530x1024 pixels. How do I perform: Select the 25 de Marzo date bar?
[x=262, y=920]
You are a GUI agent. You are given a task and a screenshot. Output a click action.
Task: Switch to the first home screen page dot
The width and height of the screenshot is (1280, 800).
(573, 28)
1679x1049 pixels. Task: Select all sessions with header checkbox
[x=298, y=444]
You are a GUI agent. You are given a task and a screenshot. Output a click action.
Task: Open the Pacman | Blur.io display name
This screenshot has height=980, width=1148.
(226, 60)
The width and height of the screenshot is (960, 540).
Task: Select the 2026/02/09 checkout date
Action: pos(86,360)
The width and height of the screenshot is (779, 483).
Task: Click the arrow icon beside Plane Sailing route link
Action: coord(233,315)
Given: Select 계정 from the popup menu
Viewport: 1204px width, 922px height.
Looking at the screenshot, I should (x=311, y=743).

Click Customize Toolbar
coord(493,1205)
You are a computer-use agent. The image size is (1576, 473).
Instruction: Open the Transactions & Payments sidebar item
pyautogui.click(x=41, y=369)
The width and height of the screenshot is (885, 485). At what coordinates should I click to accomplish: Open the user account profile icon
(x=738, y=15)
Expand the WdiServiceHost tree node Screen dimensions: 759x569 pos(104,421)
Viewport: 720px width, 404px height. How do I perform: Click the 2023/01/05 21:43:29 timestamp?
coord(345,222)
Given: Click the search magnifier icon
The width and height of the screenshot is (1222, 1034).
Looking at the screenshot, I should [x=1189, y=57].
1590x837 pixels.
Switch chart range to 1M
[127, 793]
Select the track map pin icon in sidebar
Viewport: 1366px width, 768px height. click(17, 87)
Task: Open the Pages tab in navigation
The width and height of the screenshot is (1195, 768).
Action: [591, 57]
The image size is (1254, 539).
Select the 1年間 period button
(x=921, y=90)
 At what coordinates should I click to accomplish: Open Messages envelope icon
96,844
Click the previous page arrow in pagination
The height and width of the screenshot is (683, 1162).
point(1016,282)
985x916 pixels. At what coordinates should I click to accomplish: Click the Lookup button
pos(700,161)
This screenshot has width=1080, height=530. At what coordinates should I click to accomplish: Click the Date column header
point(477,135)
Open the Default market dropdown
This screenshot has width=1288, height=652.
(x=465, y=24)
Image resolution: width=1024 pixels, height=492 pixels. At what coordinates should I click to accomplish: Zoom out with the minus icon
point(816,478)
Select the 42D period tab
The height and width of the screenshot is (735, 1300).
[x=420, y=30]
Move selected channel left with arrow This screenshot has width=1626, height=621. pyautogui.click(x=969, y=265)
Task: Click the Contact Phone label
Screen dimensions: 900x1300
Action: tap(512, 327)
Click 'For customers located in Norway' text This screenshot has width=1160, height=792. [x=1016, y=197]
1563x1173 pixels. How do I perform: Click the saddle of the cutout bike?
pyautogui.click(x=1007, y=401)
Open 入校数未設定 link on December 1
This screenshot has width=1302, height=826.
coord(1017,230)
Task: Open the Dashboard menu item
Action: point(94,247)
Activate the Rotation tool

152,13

···

Task to carry out:
Everything from the line containing "Move selected channel" to the last line of the material above should be printed exactly, both ends included.

Exercise solution:
Move selected channel left with arrow This screenshot has width=1626, height=621. pyautogui.click(x=969, y=265)
Task: Click the Contact Phone label
Screen dimensions: 900x1300
Action: tap(512, 327)
Click 'For customers located in Norway' text This screenshot has width=1160, height=792. [x=1016, y=197]
1563x1173 pixels. How do I perform: Click the saddle of the cutout bike?
pyautogui.click(x=1007, y=401)
Open 入校数未設定 link on December 1
This screenshot has width=1302, height=826.
coord(1017,230)
Task: Open the Dashboard menu item
Action: point(94,247)
Activate the Rotation tool

152,13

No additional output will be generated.